The two most common causes of acute mediastinitis are DNM and oesophageal perforation. Vodicka et al. found that cervical abscesses spreading to the mediastinum accounted for 48.8% and oesophageal perforation for 42.5% (
8). Our study showed similar results, with cervical abscesses spreading to the mediastinum accounting for 43.8% and oesophageal perforation for 34.4%.
Acute mediastinitis requires prompt antibiotic treatment, preferably initiated as soon as possible. Severe infections necessitate hospitalization in the ICU. Surgical treatments vary based on the cause and severity of the disease, and clinicians tailor the treatment strategy accordingly. In cases of DNM, Vodicka et al. reported that 61.5% of patients were treated with cervical drainage alone, while 38.5% required both neck drainage and thoracotomy (
8). In our study, 42.9% of patients underwent cervical drainage, and 57.1% underwent thoracotomy for mediastinal drainage. All cases of cervical abscess spreading to the mediastinum required surgery, typically involving neck abscess drainage and thoracotomy, depending on the extent of spread and the patient's condition. For oesophageal perforation, a multidisciplinary approach is crucial for optimal outcomes. Minor oesophageal lacerations may be treated non-surgically, while surgical options include gastrostomy or jejunostomy feeding, thoracotomy for mediastinal drainage, or oesophagectomy. Mediastinal and pleural irrigation is a supportive and effective method for treating mediastinitis.
Our study is a descriptive observational study with a relatively small sample size, limiting the ability to analyze factors related to treatment outcomes comprehensively. However, given the rarity of acute mediastinitis, clinical data are scarce.
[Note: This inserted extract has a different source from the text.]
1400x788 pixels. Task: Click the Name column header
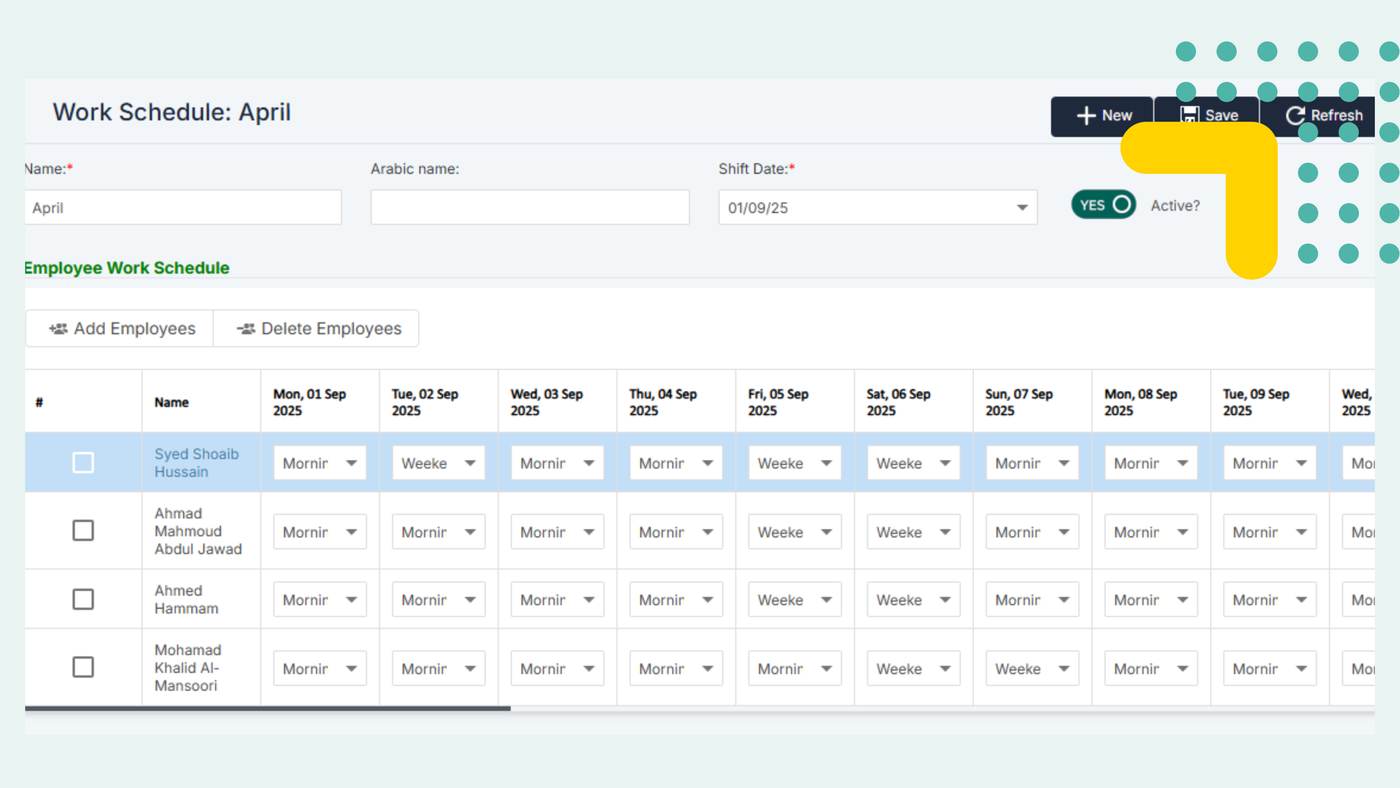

This study provides valuable insights into the clinical, laboratory, imaging, and microbiological characteristics of patients with acute mediastinitis, as well as treatment outcomes. This data is crucial for clinicians as it adds to the limited pool of information available on this disease, particularly in Vietnam. Furthermore, our findings contribute to the global literature database on acute mediastinitis, offering insights from a Southeast Asian country.
5.1. Conclusions
Our study shows that acute mediastinitis mainly affects older adults and males, often presenting with fever and chest pain. CT scans were critical for diagnosis, typically revealing mediastinal air-fluid levels and fat stranding. The primary causes were DNM and oesophageal perforation. Surgical interventions, including neck drainage and thoracotomy, were essential. Significant complications like severe sepsis, septic shock, and pneumonia were common, with a mortality rate of 9.4%. These findings emphasize the need for prompt, multidisciplinary approaches to improve outcomes for acute mediastinitis in Southeast Asia.